La consommation gastronomique n’est donc pas seulement une expérience individuelle d’ordre esthétique ou intellectuel, c’est aussi une expérience sociale qui prend en compte le contexte social intime (Debenedetti, 1998, 1999), composé du convive et de ses accompagnateurs.

Or, l’individu interagit non seulement avec ses proches, mais aussi avec les autres convives et avec tout le personnel en contact, ce qui permet de définir un contexte social élargi (Debenedetti, 1998, 1999). Les sorties gastronomiques peuvent donc être abordées dans un contexte social intime ou élargi, et nous pouvons nous demander s’il n’est pas envisageable de situer les individus le long d’un continuum allant d’une sensibilité au lien social faible à une sensibilité au lien social fort (Bourgeon-Renault, 2007).

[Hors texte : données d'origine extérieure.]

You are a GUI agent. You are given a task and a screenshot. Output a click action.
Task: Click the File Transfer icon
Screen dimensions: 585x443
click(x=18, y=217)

Don et contre-don de part la gastronomie

Comme l’ont souligné certains interlocuteurs, l’invitation à un repas d’affaires renvoie à la problématique de réciprocité et donc de don et contre-don. La problématique du don et du contre-don que Marcel Mauss introduit en anthropologie à partir des descriptions ethnologiques de Boas et de Malinowski (1923-1924) a suscité tout un courant de pensée. Or inviter son interlocuteur à table relève de cette problématique. Il y a dans le don un pari qui est le risque de donner sans retour. Comme le dit Alain Caillé (2000) : « le pari du don est en effet intrinsèquement paradoxal puisque seule la gratuité déployée, inconditionnalité sont susceptibles de sceller une alliance qui profitera à tous et donc au bout du compte à celui qui aura pris l’initiative du désintéressement ». Quelle est alors cette force qui « oblige » le donataire. Mauss, on le sait, reprend l’explication des Maoris eux-mêmes, qui voient une sorte de puissance magique investie dans l’objet donné : la chose reçue n’est pas inerte, le donataire est « poussé (à rendre) mon cadeau ». Le négociateur invité se retrouve alors dans le contre-don et pourra être bienveillant sur la négociation à traiter.